* [Given text]
From Amsterdam to Cambridge: Our Hackathon Winners Take on Hack the Law

Eryn Teye
Eryn is currently a first year student in Masters Artificial Intelligence at the VU. After completing a minor in Technology, Law, and Ethics during her Bachelors in AI, she discovered her passion for the intersection of AI and regulation. Her experience teaching technical subjects spans from secondary to undergraduate level. She spends her free time baking and watching movies.

From 26-28 June, Laura, Šárka, Matthew, Tadeáš, and Eryn represented FLL at the University of Cambridge's Hack the Law; a three-day hackathon and conference exploring the intersection of AI and law. Our FLL team served as local mentors sponsoring Cambridge competitors Britt, Naomi, Felicity, and Milena, the winning team from our own FLL hackathon last year. Throughout the weekend, our members supported the team as they iterated on their solution, providing valuable input on conceptual hurdles and pitch revisions. They went on to win the Anthropic prize for Best Solution with their tool "Allegator", an AI powered litigation tool for stress testing case theory! Watching them tackle a brand-new challenge with the same energy and teamwork we first saw at our own hackathon in Amsterdam was a full-circle moment for our whole team.
While the students were building their solutions, our FLL members also had the chance to sit in on Hack the Law's accompanying conference, themed this year around trusting AI in high-stakes legal domains. The day brought together lawyers from leading firms, legal technology builders, academics, and regulators, each offering a different perspective on where AI in law is heading and what it will take to get there responsibly. It was a valuable opportunity to step back from the hackathon floor and hear how the same questions our students were tackling in their projects are also live, significant questions for the legal profession as a whole.

* [Data excerpts]
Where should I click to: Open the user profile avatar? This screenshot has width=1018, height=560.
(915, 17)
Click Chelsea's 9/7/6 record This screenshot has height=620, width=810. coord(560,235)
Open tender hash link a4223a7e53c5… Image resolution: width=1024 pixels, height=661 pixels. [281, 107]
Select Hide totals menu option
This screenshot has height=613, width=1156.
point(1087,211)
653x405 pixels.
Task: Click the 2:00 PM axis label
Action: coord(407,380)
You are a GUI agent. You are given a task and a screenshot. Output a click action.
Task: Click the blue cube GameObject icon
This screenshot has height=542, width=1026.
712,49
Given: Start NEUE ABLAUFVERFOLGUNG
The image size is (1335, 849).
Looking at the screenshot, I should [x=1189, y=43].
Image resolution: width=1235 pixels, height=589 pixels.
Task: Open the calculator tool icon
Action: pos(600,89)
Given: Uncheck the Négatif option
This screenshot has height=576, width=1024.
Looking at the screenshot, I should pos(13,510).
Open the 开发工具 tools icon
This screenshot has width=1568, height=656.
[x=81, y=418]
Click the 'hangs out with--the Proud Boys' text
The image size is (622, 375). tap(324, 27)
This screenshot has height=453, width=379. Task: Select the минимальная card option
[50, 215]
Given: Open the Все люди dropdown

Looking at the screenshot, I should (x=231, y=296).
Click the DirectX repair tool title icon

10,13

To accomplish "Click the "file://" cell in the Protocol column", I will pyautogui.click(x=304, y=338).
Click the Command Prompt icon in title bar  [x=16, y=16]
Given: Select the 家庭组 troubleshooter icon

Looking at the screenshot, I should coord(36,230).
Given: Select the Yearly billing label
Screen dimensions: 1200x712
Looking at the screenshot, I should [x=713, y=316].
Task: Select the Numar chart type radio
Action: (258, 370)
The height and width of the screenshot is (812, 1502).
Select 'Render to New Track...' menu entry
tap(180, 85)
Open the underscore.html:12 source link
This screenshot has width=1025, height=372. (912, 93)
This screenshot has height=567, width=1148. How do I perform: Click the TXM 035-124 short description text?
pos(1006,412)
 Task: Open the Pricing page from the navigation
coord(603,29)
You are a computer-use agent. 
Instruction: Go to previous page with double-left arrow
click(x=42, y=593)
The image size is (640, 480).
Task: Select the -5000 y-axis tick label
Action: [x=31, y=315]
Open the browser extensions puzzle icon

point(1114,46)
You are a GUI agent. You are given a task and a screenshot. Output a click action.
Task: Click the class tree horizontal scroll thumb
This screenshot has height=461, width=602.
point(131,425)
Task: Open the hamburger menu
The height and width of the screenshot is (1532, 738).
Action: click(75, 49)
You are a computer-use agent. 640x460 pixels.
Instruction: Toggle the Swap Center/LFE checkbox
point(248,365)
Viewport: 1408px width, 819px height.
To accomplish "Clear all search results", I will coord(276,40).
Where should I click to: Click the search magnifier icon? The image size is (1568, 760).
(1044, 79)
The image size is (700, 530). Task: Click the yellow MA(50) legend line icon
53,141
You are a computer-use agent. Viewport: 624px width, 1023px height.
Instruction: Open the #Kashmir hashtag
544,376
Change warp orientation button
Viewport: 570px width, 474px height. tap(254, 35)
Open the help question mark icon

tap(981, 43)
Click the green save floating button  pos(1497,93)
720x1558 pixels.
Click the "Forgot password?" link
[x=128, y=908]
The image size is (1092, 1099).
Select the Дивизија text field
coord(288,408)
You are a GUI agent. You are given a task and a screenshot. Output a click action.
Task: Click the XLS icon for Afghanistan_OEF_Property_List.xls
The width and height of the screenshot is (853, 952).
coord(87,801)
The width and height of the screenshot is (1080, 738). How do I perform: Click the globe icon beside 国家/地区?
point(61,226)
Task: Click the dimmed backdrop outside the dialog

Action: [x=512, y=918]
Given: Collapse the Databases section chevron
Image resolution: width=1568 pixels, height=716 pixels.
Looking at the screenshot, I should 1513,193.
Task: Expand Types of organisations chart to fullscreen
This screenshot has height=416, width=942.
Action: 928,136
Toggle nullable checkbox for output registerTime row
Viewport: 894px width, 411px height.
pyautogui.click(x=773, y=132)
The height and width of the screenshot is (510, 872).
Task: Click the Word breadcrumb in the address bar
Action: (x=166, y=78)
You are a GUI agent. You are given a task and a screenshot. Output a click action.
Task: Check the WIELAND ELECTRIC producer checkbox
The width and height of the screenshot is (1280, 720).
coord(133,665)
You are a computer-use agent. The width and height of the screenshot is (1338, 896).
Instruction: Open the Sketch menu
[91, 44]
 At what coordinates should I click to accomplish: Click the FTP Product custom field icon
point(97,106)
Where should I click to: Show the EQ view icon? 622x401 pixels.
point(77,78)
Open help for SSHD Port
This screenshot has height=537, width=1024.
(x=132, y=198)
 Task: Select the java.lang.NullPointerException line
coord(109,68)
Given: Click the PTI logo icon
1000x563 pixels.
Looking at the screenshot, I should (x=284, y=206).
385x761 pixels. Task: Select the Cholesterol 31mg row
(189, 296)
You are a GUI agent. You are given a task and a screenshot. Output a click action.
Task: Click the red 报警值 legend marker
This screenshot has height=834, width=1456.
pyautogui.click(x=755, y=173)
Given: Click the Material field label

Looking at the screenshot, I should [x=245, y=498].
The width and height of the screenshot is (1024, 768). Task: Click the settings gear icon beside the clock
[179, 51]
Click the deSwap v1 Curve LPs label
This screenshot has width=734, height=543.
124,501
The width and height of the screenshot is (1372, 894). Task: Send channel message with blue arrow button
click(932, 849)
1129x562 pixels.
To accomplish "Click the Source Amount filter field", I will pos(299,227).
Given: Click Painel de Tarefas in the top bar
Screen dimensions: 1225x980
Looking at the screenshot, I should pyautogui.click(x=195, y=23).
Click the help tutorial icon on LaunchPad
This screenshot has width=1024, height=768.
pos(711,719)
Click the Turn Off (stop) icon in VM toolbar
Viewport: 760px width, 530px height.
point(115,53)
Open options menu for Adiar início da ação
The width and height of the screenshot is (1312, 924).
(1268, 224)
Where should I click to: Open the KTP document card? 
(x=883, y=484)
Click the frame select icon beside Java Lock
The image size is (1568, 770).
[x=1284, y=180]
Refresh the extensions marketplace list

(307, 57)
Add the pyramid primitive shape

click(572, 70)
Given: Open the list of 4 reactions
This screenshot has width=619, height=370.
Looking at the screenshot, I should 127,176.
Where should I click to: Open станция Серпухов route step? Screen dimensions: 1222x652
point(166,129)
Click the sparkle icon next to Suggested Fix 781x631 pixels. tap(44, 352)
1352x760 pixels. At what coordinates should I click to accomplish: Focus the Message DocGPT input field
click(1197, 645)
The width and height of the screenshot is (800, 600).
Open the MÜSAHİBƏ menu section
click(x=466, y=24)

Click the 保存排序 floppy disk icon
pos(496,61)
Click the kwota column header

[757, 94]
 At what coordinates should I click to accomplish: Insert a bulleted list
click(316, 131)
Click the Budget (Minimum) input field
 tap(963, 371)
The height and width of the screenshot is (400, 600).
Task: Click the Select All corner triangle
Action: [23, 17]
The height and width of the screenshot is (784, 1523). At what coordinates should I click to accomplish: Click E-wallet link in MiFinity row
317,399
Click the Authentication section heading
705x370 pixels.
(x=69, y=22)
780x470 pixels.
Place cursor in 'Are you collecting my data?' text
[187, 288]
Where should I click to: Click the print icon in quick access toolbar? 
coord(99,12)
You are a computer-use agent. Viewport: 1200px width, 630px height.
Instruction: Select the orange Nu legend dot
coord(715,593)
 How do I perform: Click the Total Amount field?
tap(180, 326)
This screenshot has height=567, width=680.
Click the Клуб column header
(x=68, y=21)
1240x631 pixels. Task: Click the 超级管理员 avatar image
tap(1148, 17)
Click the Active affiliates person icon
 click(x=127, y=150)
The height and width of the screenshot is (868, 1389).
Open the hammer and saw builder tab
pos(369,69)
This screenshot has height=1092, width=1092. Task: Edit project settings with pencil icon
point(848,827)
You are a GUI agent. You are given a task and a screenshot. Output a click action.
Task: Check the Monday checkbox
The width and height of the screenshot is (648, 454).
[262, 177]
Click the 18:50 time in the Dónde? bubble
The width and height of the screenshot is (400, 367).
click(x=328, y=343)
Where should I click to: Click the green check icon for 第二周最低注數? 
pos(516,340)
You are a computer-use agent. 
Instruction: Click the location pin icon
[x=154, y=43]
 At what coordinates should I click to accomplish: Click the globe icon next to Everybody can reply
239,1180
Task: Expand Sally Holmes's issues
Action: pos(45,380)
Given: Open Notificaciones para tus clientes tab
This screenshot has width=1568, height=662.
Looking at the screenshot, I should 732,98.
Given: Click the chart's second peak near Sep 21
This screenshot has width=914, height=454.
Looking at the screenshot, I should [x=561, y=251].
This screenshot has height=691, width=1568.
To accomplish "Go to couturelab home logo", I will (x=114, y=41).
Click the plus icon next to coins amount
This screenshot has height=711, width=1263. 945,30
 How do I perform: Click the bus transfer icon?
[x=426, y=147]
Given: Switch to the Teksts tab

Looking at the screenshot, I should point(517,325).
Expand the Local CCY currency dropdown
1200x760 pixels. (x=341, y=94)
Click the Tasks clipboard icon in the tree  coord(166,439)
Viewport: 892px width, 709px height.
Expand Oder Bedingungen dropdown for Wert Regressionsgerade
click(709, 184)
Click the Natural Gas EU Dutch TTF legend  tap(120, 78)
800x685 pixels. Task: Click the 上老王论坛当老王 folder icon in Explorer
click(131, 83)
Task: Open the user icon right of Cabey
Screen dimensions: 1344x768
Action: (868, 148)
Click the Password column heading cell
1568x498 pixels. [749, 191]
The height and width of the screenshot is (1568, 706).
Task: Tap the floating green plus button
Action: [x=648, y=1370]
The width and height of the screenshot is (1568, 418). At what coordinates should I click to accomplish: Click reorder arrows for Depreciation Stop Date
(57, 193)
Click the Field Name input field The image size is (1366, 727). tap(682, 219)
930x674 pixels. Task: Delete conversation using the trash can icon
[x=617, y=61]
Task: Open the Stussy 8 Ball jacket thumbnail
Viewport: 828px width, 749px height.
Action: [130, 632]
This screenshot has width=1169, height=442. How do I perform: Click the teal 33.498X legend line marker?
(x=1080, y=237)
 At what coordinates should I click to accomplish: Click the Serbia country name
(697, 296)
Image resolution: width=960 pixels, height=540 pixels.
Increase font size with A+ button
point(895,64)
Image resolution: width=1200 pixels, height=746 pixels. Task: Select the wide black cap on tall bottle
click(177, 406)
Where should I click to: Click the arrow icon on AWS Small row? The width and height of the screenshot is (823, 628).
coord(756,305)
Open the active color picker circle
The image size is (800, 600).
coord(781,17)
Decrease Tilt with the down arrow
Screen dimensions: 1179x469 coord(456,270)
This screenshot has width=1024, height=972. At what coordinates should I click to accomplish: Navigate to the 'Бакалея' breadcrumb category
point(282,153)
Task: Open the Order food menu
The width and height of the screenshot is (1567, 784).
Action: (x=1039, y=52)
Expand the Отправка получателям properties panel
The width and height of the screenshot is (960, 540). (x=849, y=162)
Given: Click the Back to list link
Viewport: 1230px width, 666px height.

* [Tasks to perform]
**a)** Decide whether each statement below agrees with the Hack the Law post above. Answer yes or no for each, and quote the words of the post that decide it.
(i) Hack the Law lasted three days.
(ii) The FLL members entered the Cambridge hackathon as a competing team.
(iii) Eryn completed her minor in Technology, Law, and Ethics during her Masters.
**b)** Answer these questions from the Hack the Law post above:
(i) Which prize did the Cambridge team win with "Allegator"?
(ii) What was the theme of this year's accompanying conference?
(iii) How does Eryn spend her free time?
**c)** Continue the Hack the Law post from the point where it ends.

* [Answers by item]
**a)**
(i) Yes: "a three-day hackathon and conference exploring the intersection of AI and law"
(ii) No: "Our FLL team served as local mentors sponsoring Cambridge competitors"
(iii) No: "After completing a minor in Technology, Law, and Ethics during her Bachelors in AI"

**b)**
(i) The Anthropic prize for Best Solution
(ii) Trusting AI in high-stakes legal domains
(iii) Baking and watching movies

**c)**
It is clear that AI and law is at a real turning point, and being in a room full of people asking the same hard questions from so many different angles was energising. Some of our best conversations over the weekend happened between conference sessions and during team breakfasts, with academics all wrestling with what responsible AI adoption in legal practice actually looks like.
Coming back from Cambridge, we are left with a lot to build on. Seeing a team grow from our university event all the way to winning on an international stage is exactly the type of impact FLL hopes to make in the AI and law sector. If this sounds like something for you as a student interested in AI and law, be on the lookout for more information about our next Legal Hackathon here in Amsterdam!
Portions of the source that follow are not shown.